> **Information provided**

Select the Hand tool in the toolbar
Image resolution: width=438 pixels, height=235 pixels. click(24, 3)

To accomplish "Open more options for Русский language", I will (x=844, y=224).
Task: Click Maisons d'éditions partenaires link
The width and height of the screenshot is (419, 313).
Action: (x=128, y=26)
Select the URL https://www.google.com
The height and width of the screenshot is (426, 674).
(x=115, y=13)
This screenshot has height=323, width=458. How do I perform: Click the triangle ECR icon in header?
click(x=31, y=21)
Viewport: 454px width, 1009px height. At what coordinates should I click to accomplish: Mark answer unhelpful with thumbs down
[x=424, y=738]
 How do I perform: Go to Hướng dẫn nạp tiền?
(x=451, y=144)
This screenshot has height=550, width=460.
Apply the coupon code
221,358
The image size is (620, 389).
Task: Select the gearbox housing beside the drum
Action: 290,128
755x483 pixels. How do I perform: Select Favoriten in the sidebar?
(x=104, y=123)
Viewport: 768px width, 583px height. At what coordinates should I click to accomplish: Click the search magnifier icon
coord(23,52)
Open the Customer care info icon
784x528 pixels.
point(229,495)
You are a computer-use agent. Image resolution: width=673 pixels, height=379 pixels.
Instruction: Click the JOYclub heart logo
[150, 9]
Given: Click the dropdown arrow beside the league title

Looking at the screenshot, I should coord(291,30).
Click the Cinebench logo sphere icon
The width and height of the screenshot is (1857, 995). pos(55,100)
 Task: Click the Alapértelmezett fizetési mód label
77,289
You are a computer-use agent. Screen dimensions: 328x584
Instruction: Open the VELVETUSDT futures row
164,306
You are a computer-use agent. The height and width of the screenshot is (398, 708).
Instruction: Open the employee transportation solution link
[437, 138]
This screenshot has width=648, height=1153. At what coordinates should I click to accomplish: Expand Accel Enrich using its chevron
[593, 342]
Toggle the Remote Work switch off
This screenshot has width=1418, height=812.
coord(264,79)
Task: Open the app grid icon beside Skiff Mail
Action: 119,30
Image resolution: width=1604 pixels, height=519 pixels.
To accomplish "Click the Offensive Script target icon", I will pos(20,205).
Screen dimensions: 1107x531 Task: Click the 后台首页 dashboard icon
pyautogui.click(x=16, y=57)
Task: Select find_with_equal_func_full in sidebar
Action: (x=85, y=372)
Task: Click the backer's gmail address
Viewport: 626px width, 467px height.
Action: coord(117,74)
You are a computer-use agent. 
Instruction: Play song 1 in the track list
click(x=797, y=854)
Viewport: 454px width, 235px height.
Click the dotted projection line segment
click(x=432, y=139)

> **Exercise instructions**
Go through the data above and copy each line that holds the word "will".

> **Answer below**
To accomplish "Open more options for Русский language", I will (x=844, y=224).
To accomplish "Click the Offensive Script target icon", I will pos(20,205).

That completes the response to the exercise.